2.4. Consonant doubling
2.5. Letter substitution
2.6. Compounding
2.7. Loan words
2.8. Other categories

Keeping in mind this fundamental distinction between tractable (from a TEMAA perspective) errors, and intractable ones, we shall now base our description on the typology given in Andersen et al. (1992), where spelling errors are divided into the following basic types:

r-related errors

errors of suffixation ( not involving the letter "r")

silent letters

consonant doubling

letter substitution

compounding errors

errors in loan words

syllable omission and syllable repetition

other error types (apostrophe, capitalisation, etc.)

In the following sections, we shall provide examples for each category. Most of them are data quoted in the reports as naturally occurring examples. The ones that have been constructed are flagged with a "#". In each example, the mispelled word is followed by the corresponding correct word in square brackets. The misspelled word is flagged with a "*" if it is an incorrect word or if the context shows that it is wrong in the context.

For each error type, we shall also indicate what corruption rule could be used to generate the error from the correct form. In what follows, we use a notation where a corruption rule is a context-sensitive rule consisting of a left-hand side expressing a pattern to be matched, the symbol ">", a right-hand side expressing a sequence to be substituted for the pattern matching the left-hand side, and optional constraints enclosed in curly braces[4].

The following symbols are used in the rules:

C stands for one consonant

V stands for one vowel

& stands for one letter (either vowel or consonant)

- stands for one or more letters

. stands for beginning or end of a word

The constraints in curly braces can express either equality ("=") or inequality ("!=") between letters.

For example, the rule that deletes the final e in a word ending with re will be:

rule: -re. > r

A rule where additional constraints are specified is the following:

-re& > r& {&!=r}

The rule states that the sequence re must be replaced by r if it is followed by a letter which is different from r.

A question to be asked is whether any of the corruption rules described in the following sections overlap with one or more of the six operations already available to generate errors in ASCC. With the exception of letter doubling and singling, these operations are based either on a random process, or are constrained by the position of the letters on the keyboard. Most of the rules listed below, instead, are motivated by the interaction between phonetics and orthography, and predict the addition or deletion of one or more letters in certain well-specified combinations of letters. Therefore, from a general point of view, the two sets of rules are fundamentally different. Thus, although in practice some of the manipulations foreseen by our language-specific rules may also be achieved by random deletion or addition, to make sure that all the errors we are interested in testing are indeed generated, it seems reasonable to implement the rules below as separate operations.

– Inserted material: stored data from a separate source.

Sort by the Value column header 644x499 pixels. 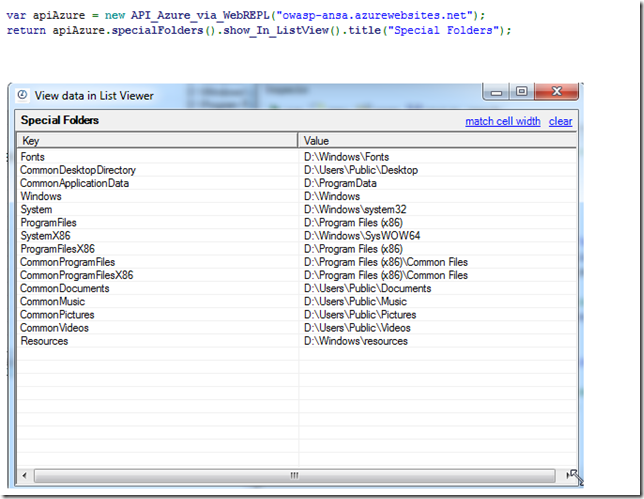pos(437,141)
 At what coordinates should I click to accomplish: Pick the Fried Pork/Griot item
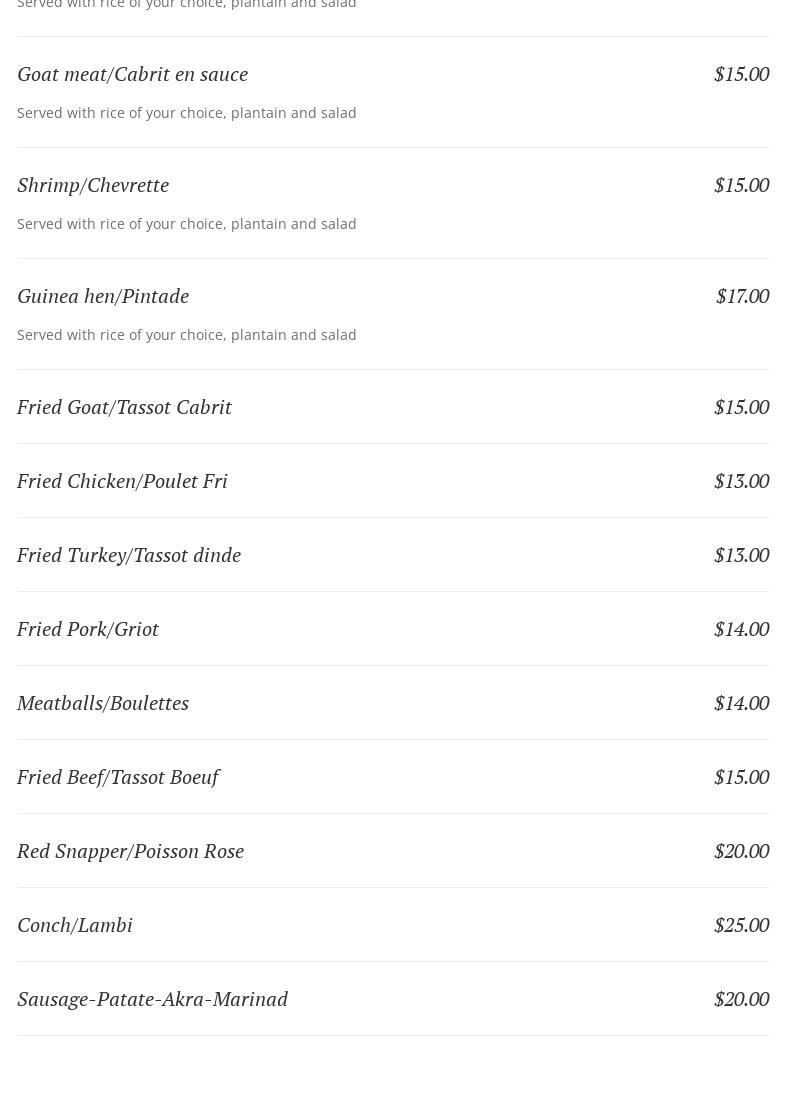pyautogui.click(x=88, y=629)
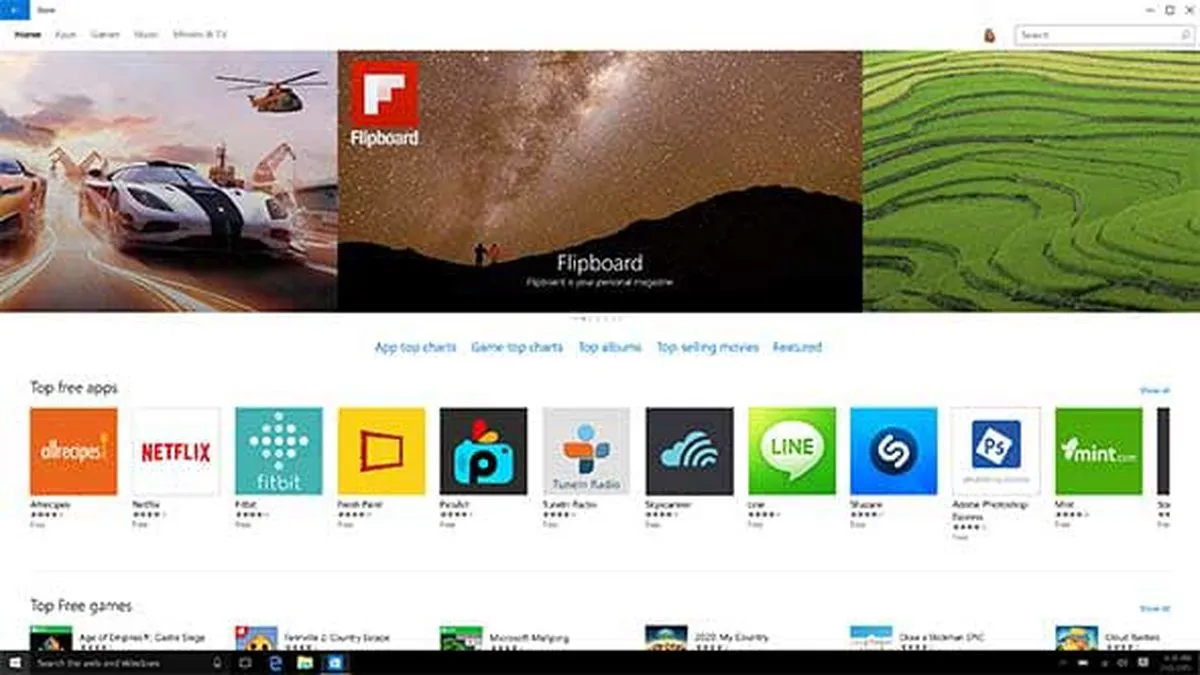Open the Skyscanner app tile
The image size is (1200, 675).
pyautogui.click(x=689, y=450)
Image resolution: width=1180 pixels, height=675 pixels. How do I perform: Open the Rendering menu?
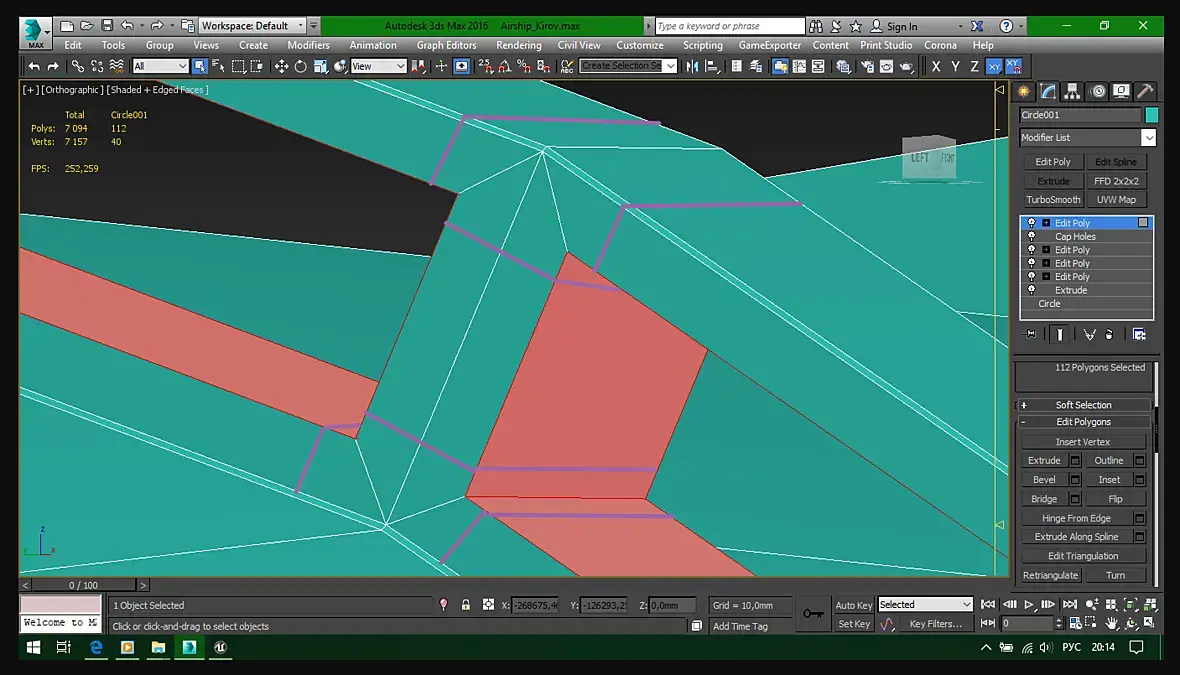pos(518,45)
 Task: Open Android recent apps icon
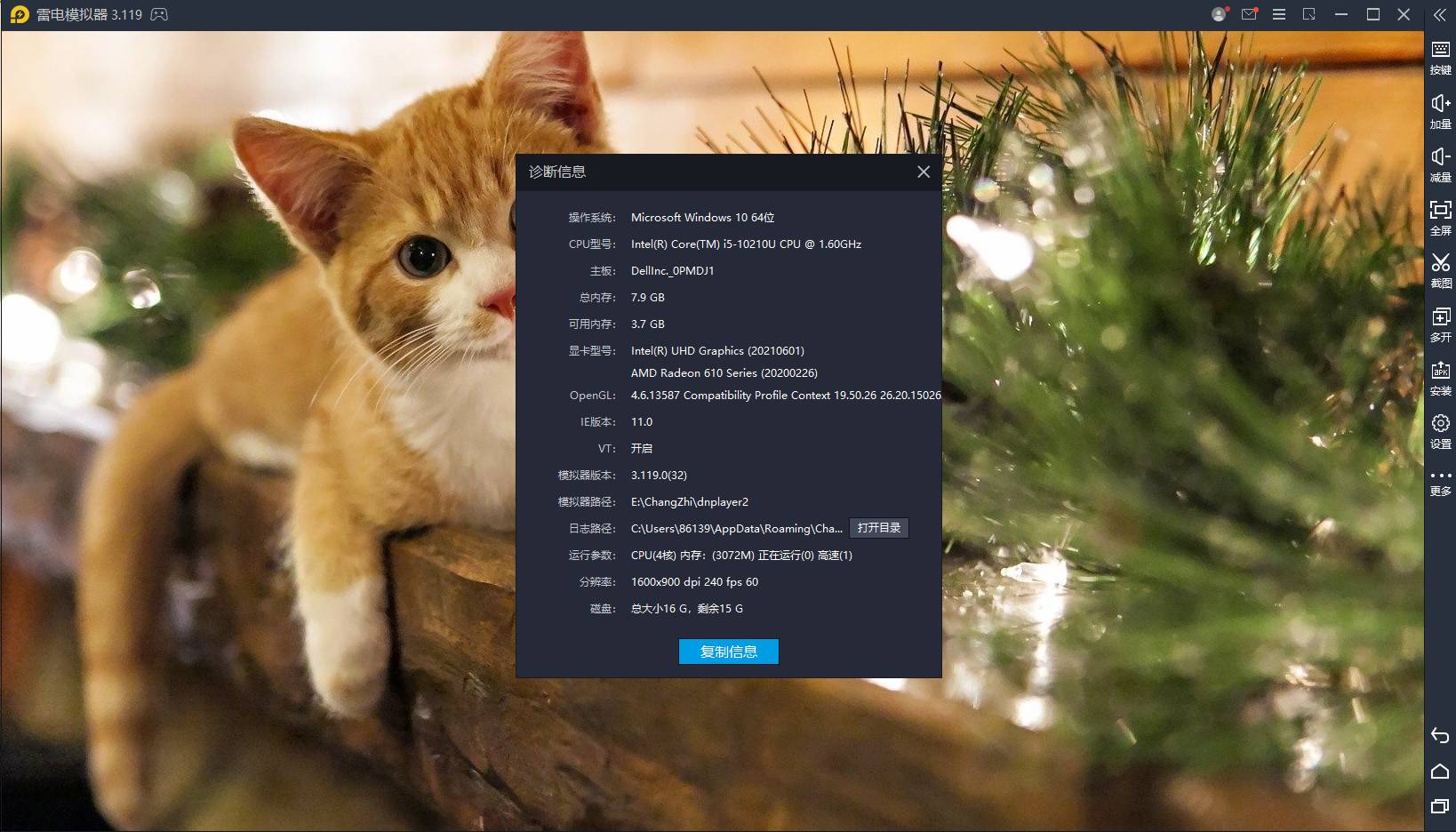pos(1440,806)
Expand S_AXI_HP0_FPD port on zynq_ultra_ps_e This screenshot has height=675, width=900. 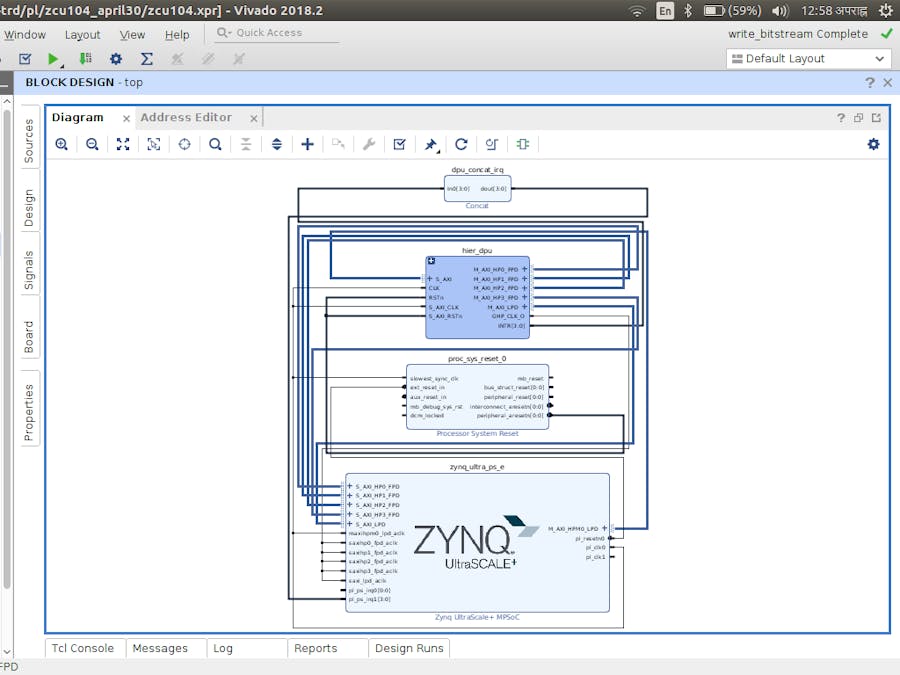pos(350,487)
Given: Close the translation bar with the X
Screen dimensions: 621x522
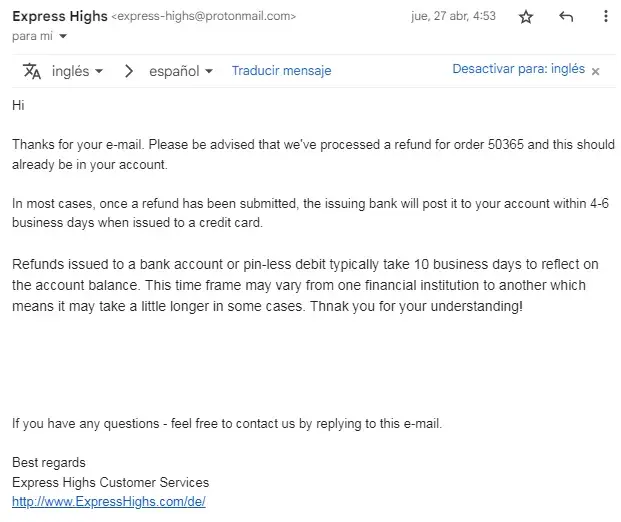Looking at the screenshot, I should pyautogui.click(x=596, y=71).
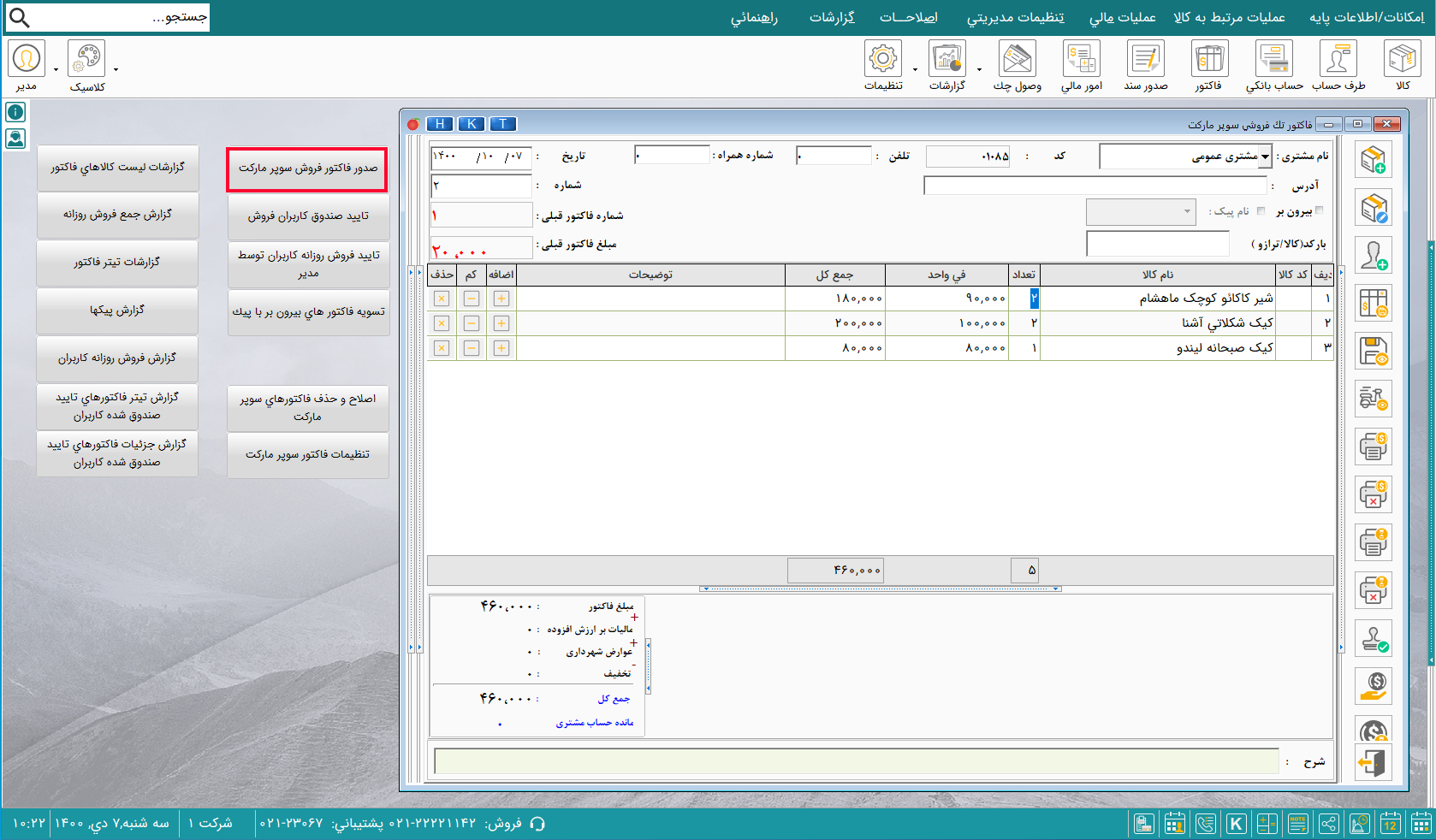Image resolution: width=1436 pixels, height=840 pixels.
Task: Click the save-and-preview floppy disk icon
Action: pyautogui.click(x=1373, y=352)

Another general observation regards rule interaction. All the error types implemented in ASCC are single error types. In reality, however, several misspelling errors can occur simultaneously in the same word (e.g. *"selfølelig" for "selvfølgelig", En: of course). To account for this, ASCC should be able to apply more than one rule to the same input word.

Finally, we must note that some of rules given below overlap with each other, and have therefore been collapsed in the implementation.

2.1. R-related errors

In Danish, the letter r is a very frequent source of spelling errors. Therefore, we shall deal with it separately, and use Löb (1983) as our model. Löb's observations are based on the systematic analysis of the results obtained by 910 secondary school Danish pupils in their graduation spelling test in 1979. In addition to being very comprehensive, this work is formalised in a way that makes it easily adaptable to our purposes. Furthermore, Løb claims that the 910 pupils chosen for the enquiry are representative for the year group. He provides frequencies of occurrence of the various error types, which are of interest to TEMAA for instance to weight the replacement adequacy results of a spelling checker. Only a few figures will be mentioned here. First of all, r-related errors seem to constitute the largest error group, varying from 30% to 44% of the total number of errors depending on the region. Secondly, one particular error type (replacing rer with re) constitutes 39% of the r-related mistakes made in the enquiry. The second largest group of mistakes (due to a replacement of erer by er) is responsible for 8% of the errors.

Löb distinguishes five types of spelling errors involving the letter r, namely:

errors based on standard Danish pronunciation

errors related to pronunciation in regional variants of Danish

visual errors

technical errors due to wrong dictionary look-up

other errors

The last category includes the kind of idiosyncratic errors that defy automatic treatment. The penultimate one is a group of errors strictly connected to the type of examination the students were submitted to and are therefore not generally relevant. Hence, we shall focus on the first three types.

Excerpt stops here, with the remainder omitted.